_ACTIVIDADES_.
(a) Enumera, sin repetir, los sustantivos que aparecen justo después del posesivo "tu" o "tus" en el texto sobre las pensiones.
(b) Sustituye "medicamentos" por "alimentos" en el tramo del texto sobre las pensiones que comienza en las palabras "Y luego comienza" y termina después de "un poco más.". Escribe el tramo resultante.
(c) Continúa, por favor, el texto sobre las pensiones a partir de su última oración.

_FRAGMENTO MOSTRADO_.
====

Trabajas toda tu vida, cuando las fuerzas comienzan a abandonarte, sueñas con ese día tan esperado en que dejarás de madrugar; si has tenido la fortuna de tener trabajo durante los últimos años de tu vida laboral, quizás tu pensión te permita vivir sin apreturas calculando cada euro y sin pasarte de la raya.
Confías en que el Estado mantendrá en todo momento tus necesidades cuando varíen los precios de la cosas al alza (nunca bajan).
Esto que debería ser lo acordado con la sociedad a la que le has dedicado los mejores años de tu vida, en la práctica es un espejismo, una quimera.
Pronto te das cuenta de que el Estado no ha cumplido su palabra y lanza a los cuatro vientos una subida vergonzosa sin que puedas exigirle nada.
Y luego comienza el saqueo: pagas por los medicamentos cuando más lo necesita tu edad, y para más vergüenza de nuestros administradores, te amenazan con subirlos un poco más.

====

_DATOS PROPORCIONADOS_.
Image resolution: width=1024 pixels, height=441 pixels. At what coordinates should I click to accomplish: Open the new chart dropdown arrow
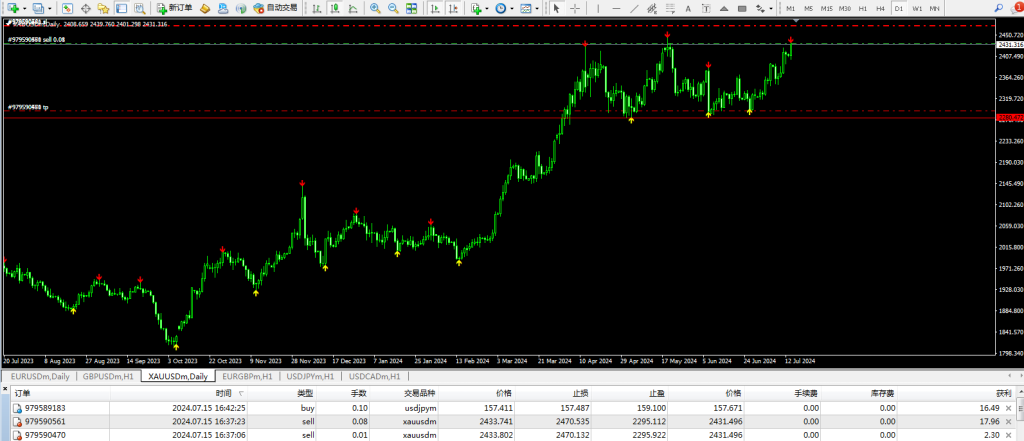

====

_SOLUCIONES DEL EJERCICIO_.
(a) vida, pensión, necesidades, edad

(b)
Y luego comienza el saqueo: pagas por los alimentos cuando más lo necesita tu edad, y para más vergüenza de nuestros administradores, te amenazan con subirlos un poco más.

(c)
Bancos que en su día te cobraron de más, suben los seguros, el combustible que te permite tener movilidad, los transportes públicos, los impuestos, los alimentos, y la electricidad cuando más duro es el invierno…
Este mal, común a todos los españoles de rentas más bajas (algunas pensiones son totalmente miserables), persigue un propósito inconfesable: aumentar los salarios y los dividendos de los consejos de administración de grandes monopolios a los que la solidaridad les suena a cuento chino.
El fin justifica los medios: sube la demanda, sube el precio, aumentan las ganancias.